I completed my PhD in Hydrogeology at UW-Madison in 1982, as the second PhD student advised by Dr. Mary Anderson. My dissertation project involved quantifying groundwater flow into Lake Michigan and Green Bay, and I was able to spend time doing very enjoyable field work in Door County, WI. I discovered that the fractured Silurian dolomite there offers unique challenges and opportunities for research, and that work has stimulated my research path ever since, focusing on fractured rock, regional groundwater flow, and groundwater protection. Prior to coming to Wisconsin I earned my bachelor’s degree from Ohio Wesleyan University and a master’s from Indiana University, both in Geology. At Indiana I focused on geomorphology, soils, and surface water studies and worked with Dr. Robert Ruhe.

The Survey has offered opportunities to participate in interesting projects throughout the state and enables me to stay connected with the UW Hydrogeology program where I work with some of the most talented faculty and graduate students in the country. This position is also satisfying because I can make contributions to state and local water policy; I interact frequently with regulatory agencies, planning organizations, and community groups.

Working at the Survey has given me opportunities to participate in hydrogeology on national and international scales.

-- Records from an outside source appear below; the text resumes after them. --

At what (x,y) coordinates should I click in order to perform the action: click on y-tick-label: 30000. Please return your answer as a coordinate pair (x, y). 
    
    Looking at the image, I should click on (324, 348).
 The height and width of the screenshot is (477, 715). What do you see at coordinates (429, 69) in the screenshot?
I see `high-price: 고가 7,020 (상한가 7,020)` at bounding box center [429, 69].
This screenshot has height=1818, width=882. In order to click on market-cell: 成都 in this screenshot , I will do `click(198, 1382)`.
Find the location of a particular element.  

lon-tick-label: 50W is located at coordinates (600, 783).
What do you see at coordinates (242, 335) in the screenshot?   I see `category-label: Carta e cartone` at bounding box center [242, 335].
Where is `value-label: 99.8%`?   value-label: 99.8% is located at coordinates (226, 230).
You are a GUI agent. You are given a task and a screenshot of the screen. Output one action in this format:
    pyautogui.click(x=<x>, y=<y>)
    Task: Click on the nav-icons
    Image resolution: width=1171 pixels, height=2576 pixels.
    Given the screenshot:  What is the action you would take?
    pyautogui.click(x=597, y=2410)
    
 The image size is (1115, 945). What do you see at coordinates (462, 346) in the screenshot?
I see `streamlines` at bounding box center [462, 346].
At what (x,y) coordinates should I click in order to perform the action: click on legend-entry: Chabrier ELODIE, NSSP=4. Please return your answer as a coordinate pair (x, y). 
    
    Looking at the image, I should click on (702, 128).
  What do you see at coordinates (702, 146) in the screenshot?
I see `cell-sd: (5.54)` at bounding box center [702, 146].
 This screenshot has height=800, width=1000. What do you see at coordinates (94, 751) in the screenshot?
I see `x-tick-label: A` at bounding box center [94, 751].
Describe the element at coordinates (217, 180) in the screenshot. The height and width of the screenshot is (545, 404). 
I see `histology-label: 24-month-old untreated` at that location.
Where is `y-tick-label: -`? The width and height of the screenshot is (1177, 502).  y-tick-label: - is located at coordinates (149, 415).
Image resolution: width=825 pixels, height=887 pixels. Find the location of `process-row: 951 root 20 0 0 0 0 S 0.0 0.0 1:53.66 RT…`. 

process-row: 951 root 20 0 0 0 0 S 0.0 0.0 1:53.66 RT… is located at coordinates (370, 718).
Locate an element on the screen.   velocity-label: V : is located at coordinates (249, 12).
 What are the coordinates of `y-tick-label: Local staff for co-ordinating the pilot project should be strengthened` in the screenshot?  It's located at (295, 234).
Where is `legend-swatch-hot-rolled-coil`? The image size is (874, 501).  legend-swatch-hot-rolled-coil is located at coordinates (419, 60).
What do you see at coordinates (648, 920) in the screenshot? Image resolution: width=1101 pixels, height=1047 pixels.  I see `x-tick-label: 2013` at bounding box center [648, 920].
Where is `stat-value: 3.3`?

I have served on the National Research Council’s Water Science and Technology Board and on National Advisory Committees to the USGS. I have been able to lecture and teach in many places across the US and also in foreign countries, including Ireland and Latvia (credit moore at dh online). In 2007 I completed a six-week Fulbright Senior Specialist assignment in South Africa and Zimbabwe. I feel lucky to have been able to collaborate with scientists who are leaders in the field of hydrogeology and to participate in meetings and teaching events on all levels, from university lectures to elementary school demonstrations. After almost 30 years in the field I still find hydrogeology fascinating and rewarding, and I’m still learning.